=== Aim of the task ===
The answer must be every line of the records below that holds the word "width".

=== Provided records ===
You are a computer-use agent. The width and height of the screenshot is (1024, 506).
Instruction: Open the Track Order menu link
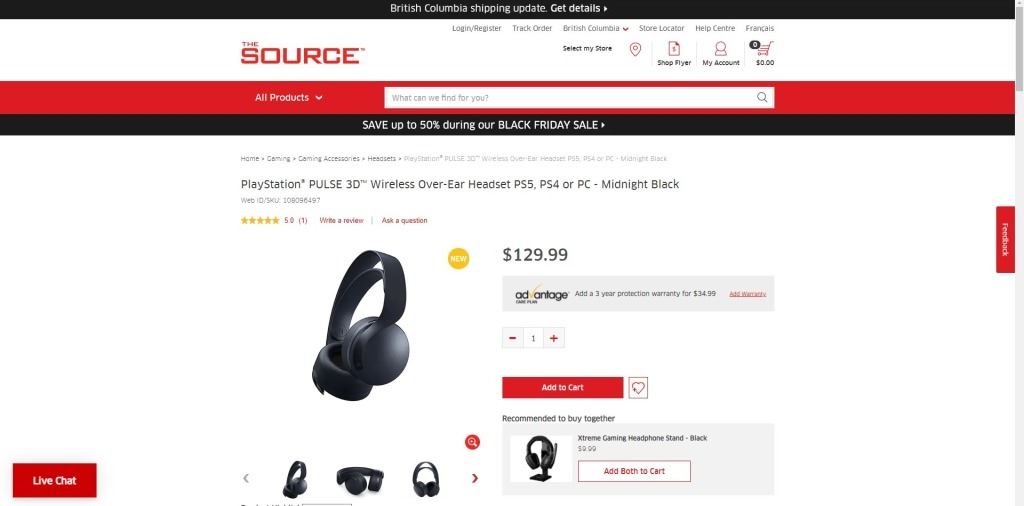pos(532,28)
==
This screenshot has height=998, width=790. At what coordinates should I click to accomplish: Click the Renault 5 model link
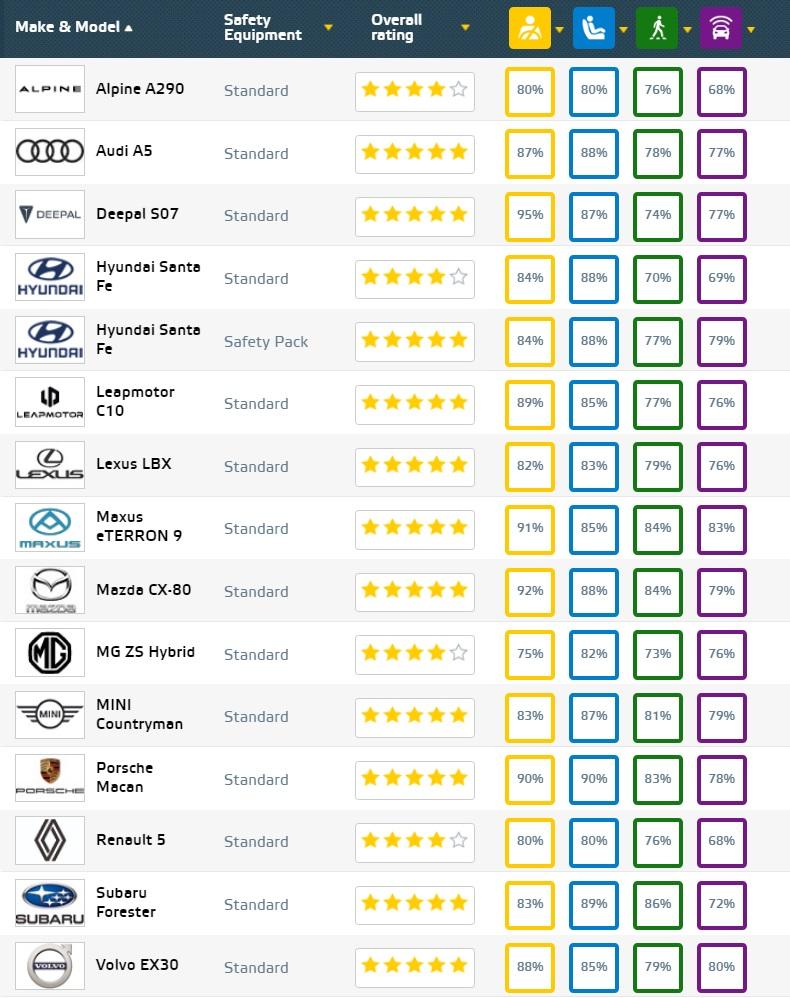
...
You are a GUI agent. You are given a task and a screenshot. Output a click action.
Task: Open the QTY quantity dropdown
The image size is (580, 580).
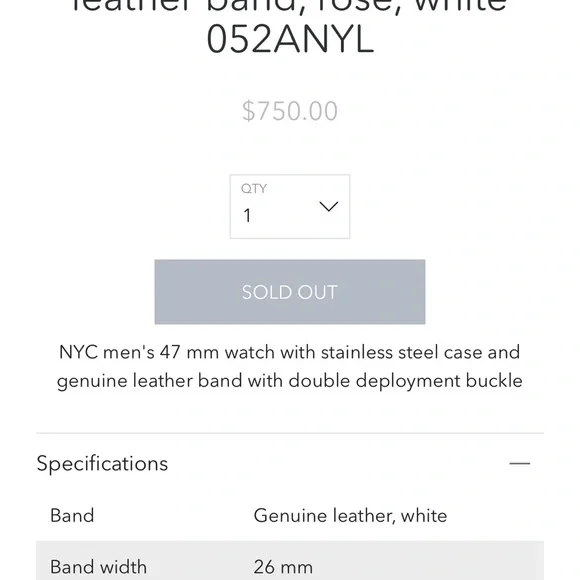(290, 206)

=== Response below ===
You are a computer-use agent. The width and height of the screenshot is (1024, 506).
This screenshot has height=998, width=790. At what coordinates should I click to accomplish: Click the Renault 5 model link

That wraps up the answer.